Servidio believes that when students are learning karate, they feel better about themselves, thus taking away their need for substance abuse.
"This helps them stay on track. They get a form of discipline and structure, which for a recovering alcoholic, is exactly what they need," Servidio said. "And they feel better about themselves. You are less likely to do harm to yourself if you're feeling good about yourself."
According to several students, Sensei Jay runs an intense program, but there is also a feeling of accomplishment when a session is completed.
"I would say it's one of most demanding workouts I've done, and I've climbed mountains before. It's the extent of climbing a mountain in one class," Stamford's Steven Puffen said. "It's a nonstop workout, and when you're done with class you need to take a hot bath and relax."
"The first few weeks you do it, you're gasping for air basically," said Fairfield's Raymond Currytto who heard of the class from his friend, Puffen. "But you become acclimated to the workout. It's the hardest workout I've ever done. It would challenge anyone."
"It really opens you up because it ranges from kids that are 4 to adults that are in their 50s," Schnapp said. "Everyone has different background story but when they get into the room, that's put aside and everyone works together to get through the workout. There's partner stretching and everyone's pushing and encouraging each other."
Activities vary from class to class, but there are some activities that are always put into action.
"I switch things up, but every class they're going to do form, every class they're going to do basics, every class they're going to fight and every class they're going to have endurance pieces where they do squat thrusts, burpees, push-ups, sit-ups, leg raisers," Servidio said. "They jump-frog across the floors and they crawl on their belly just using their arms."

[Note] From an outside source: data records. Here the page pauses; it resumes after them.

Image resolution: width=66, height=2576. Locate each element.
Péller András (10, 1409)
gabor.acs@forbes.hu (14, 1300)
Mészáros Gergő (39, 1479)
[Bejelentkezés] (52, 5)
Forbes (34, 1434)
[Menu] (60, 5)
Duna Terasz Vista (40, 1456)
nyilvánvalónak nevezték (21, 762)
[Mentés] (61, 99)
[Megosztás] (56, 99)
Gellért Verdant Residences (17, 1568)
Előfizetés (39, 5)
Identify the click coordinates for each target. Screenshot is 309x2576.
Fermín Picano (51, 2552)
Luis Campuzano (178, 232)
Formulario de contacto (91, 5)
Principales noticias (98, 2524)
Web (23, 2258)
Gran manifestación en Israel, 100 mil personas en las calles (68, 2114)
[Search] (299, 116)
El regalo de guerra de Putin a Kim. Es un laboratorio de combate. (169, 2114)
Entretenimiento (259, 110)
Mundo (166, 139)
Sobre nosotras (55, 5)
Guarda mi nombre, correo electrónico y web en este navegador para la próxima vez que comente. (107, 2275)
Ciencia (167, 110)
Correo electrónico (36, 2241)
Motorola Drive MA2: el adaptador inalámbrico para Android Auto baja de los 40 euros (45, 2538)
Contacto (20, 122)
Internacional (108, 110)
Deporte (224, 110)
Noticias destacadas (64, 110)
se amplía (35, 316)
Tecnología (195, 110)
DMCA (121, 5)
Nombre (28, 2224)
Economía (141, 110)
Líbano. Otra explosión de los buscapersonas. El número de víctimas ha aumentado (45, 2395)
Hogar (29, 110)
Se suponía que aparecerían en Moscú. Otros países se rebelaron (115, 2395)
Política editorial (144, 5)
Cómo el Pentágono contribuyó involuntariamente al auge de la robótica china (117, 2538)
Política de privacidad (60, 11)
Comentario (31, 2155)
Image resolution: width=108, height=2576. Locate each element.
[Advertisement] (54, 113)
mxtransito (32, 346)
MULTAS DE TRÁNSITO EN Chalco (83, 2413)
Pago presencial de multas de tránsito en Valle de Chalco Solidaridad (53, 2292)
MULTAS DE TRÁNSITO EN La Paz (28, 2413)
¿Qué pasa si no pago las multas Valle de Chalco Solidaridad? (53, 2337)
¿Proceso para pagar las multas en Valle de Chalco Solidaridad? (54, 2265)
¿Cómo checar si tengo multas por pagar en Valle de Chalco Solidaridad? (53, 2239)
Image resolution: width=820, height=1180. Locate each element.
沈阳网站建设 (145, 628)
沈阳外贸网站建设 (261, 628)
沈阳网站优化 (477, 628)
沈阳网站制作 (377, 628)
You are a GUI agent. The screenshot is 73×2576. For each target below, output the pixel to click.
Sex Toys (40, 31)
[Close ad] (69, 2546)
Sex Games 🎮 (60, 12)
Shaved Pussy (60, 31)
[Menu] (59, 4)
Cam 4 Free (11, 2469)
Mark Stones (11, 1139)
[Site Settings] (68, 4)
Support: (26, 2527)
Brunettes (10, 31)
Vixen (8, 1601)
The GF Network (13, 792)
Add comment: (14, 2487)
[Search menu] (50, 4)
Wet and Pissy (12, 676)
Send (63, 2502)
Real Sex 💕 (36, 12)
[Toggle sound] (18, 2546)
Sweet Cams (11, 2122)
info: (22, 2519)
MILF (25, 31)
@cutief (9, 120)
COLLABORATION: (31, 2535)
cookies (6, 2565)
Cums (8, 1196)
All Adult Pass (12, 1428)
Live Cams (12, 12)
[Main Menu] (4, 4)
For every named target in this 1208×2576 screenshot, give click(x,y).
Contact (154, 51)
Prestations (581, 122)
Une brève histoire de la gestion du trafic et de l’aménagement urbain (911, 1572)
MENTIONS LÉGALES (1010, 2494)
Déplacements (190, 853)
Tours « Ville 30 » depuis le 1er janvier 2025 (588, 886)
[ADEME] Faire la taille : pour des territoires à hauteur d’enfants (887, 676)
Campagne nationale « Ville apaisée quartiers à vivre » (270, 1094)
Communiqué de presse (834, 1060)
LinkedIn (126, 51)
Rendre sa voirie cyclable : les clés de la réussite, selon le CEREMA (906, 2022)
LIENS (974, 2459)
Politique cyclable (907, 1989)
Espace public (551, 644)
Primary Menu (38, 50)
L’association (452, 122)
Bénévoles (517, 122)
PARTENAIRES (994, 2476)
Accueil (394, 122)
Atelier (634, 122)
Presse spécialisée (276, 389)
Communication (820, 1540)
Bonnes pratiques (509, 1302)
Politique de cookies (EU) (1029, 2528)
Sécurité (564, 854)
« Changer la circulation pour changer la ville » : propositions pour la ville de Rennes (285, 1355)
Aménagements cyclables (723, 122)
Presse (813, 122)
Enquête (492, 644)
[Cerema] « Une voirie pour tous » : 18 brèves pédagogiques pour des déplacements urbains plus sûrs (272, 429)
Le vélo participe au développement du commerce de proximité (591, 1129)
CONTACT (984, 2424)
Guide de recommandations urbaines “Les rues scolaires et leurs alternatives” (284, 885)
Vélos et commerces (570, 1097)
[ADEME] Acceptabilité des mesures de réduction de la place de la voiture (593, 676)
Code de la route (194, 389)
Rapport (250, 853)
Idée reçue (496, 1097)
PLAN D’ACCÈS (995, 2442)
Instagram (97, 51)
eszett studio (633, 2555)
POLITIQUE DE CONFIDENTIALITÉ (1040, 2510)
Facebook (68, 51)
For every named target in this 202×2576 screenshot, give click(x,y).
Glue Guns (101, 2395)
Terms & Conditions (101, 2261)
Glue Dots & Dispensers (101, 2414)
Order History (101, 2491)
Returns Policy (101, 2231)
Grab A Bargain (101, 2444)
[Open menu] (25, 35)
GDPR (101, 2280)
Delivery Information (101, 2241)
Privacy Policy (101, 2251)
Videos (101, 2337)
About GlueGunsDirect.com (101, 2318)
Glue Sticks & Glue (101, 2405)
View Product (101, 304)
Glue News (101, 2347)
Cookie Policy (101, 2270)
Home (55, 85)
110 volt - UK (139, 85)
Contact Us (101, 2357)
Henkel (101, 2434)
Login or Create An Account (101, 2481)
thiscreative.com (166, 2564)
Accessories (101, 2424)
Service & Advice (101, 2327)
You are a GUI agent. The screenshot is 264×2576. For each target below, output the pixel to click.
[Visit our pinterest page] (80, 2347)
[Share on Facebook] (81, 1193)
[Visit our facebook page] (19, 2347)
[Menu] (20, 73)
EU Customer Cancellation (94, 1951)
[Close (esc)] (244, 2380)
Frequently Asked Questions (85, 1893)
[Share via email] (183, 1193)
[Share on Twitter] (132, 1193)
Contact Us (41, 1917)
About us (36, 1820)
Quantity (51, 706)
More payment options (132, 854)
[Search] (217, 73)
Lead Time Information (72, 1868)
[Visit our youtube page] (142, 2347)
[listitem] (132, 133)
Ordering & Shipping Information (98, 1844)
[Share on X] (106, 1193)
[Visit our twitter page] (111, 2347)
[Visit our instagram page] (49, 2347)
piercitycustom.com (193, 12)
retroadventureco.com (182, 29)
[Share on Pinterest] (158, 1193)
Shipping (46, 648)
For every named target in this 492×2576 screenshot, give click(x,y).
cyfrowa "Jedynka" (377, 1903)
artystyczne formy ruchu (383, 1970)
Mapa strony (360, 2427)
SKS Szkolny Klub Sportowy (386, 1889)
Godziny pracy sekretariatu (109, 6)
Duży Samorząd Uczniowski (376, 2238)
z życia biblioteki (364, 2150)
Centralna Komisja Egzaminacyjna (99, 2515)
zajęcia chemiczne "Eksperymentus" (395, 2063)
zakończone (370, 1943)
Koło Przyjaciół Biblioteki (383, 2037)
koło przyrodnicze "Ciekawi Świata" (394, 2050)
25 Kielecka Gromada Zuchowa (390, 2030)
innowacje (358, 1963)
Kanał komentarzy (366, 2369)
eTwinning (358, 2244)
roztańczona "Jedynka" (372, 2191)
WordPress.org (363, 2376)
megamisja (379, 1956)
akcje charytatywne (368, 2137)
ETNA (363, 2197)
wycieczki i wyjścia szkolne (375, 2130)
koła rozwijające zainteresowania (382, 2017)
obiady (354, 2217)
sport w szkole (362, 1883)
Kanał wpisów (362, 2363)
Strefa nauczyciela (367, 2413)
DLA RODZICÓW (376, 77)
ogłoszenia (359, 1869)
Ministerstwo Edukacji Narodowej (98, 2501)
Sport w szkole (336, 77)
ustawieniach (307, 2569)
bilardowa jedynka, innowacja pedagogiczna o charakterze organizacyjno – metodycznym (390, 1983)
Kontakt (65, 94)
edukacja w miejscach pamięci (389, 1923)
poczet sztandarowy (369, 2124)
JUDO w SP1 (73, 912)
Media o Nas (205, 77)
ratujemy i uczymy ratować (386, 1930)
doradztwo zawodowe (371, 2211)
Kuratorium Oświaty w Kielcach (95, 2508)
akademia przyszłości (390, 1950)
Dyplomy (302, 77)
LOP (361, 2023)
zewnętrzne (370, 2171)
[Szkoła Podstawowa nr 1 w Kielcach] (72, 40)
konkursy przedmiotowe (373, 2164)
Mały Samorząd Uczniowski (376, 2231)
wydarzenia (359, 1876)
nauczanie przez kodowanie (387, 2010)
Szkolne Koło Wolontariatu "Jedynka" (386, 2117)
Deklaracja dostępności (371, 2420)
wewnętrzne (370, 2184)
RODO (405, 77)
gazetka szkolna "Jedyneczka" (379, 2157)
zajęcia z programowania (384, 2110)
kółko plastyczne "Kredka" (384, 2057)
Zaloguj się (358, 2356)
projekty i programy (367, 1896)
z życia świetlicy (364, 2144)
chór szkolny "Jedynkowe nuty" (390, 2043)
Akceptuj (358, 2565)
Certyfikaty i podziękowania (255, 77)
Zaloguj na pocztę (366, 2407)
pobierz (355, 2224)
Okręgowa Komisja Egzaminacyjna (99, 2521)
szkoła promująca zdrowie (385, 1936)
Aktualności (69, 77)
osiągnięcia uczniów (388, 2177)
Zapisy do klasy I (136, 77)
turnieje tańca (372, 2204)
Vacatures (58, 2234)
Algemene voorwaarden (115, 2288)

The Jay Dojo does not have air conditioning, so Sensei and students alike braved the summer heat waves, during which Servidio said the room got as hot as 101 degrees. At the end of a lesson, however, students are invited to jump into his pool to cool off.
"As long as you hydrate before class, 15 minutes into it you'll get used to it. You acclimate to it and you go," Servidio said. "There are karate schools all over South America where they train in that type of temperature all the time."
Servidio teaches classes six days a week, and his students range from 3 years old to in their 50s.
"There's really no age bracket. All the classes we do the basics, the forms and the fighting. We don't just fight, but we do pad work where they punch pads, kick pads and develop kicks and punches," Servidio said. "We do basics where they develop their combinations. Fighting in karate is always a series of combinations. You very rarely will drop someone with one shot."
Servidio teaches Kyokushin, a karate style founded by Mas Oyama. According to Servidio, Kyokushin is "the hardest, strongest style of karate."
"There's a continual question from within yourself of whether you can make it. You learn you can push yourself beyond where you thought you could go and you break mental blocks," Currytto said. "You engage in a fighting sport, but you come out as deeper friends."
"I think it's part of my life now, and its good for me as far as balancing my life out to a certain degree," Puffen said. "I kind of grew up a little rough, and this is a key element to push me in a good direction. If I can do this class, I can do anything."